Kinetically Modified Non-Minimal Chaotic Inflation

TL;DR

This paper explores supersymmetric and non-supersymmetric chaotic inflation models with nonminimal gravity coupling and kinetic mixing, successfully matching observational data while maintaining theoretical consistency up to the Planck scale.

Contribution

It introduces a kinetically modified non-minimal chaotic inflation framework that aligns with observational constraints and preserves perturbative unitarity.

Findings

Models fit Bicep2/Keck and Planck data for a range of parameters.

Inflation occurs at sub-Planckian field values.

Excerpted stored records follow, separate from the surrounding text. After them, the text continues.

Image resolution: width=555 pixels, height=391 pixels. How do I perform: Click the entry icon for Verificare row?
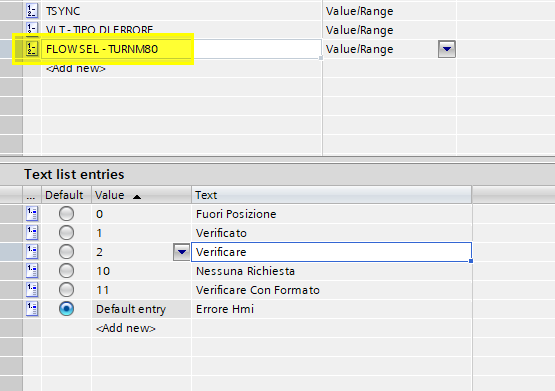(32, 252)
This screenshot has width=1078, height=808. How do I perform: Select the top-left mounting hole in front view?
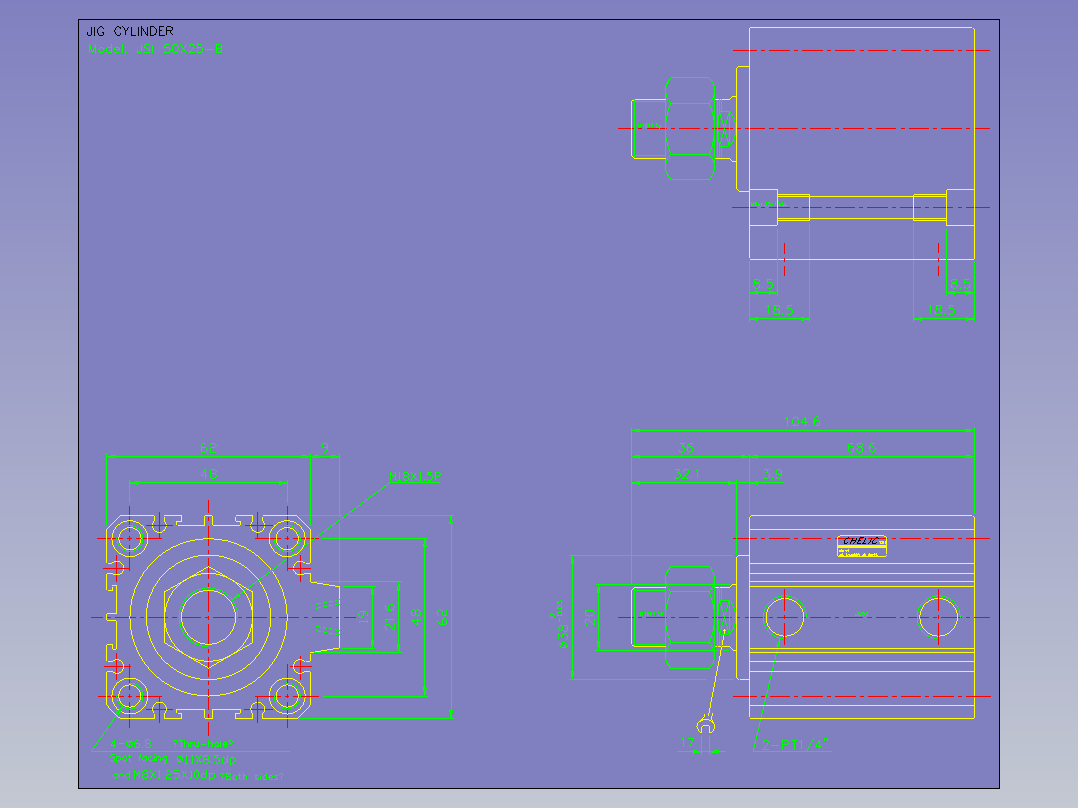pos(129,538)
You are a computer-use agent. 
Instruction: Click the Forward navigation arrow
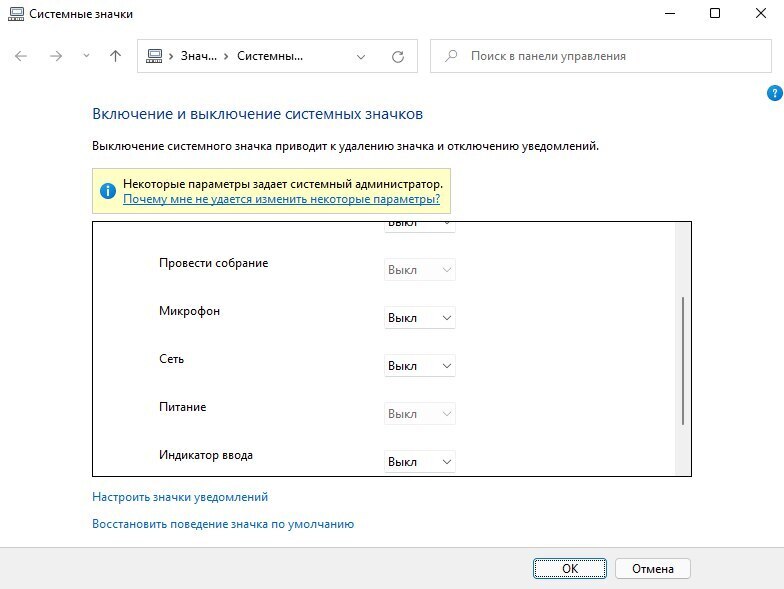tap(56, 57)
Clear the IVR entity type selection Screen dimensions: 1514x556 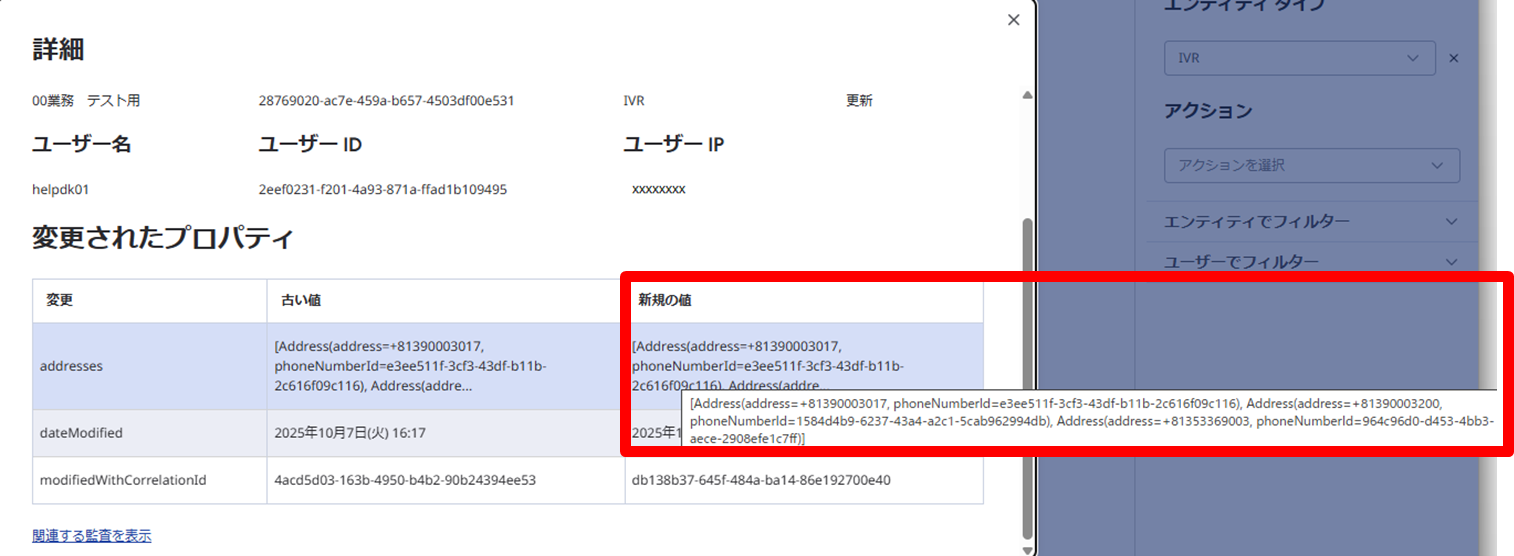pos(1454,58)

Theories remain perturbatively unitary up to the Planck scale.

Abstract

We consider Supersymmetric (SUSY) and non-SUSY models of chaotic inflation based on the phi^n potential with 2<=n<=6. We show that the coexistence of a nonminimal coupling to gravity, fR=1+cR phi^(n/2), with a kinetic mixing of the form fK=cK fR^m can accommodate values of the spectral index, ns, and the tensor-to-scalar ratio, r, favored by the Bicep2/Keck Array and Planck results for 0<=m<=4 and 2.5x10^(-4)<=rRK=cR/cK^{n/4}<=1, where the upper limit is not imposed for n=2. Inflation can be attained for subplanckian inflaton values with the corresponding effective theories retaining the perturbative unitarity up to the Planck scale.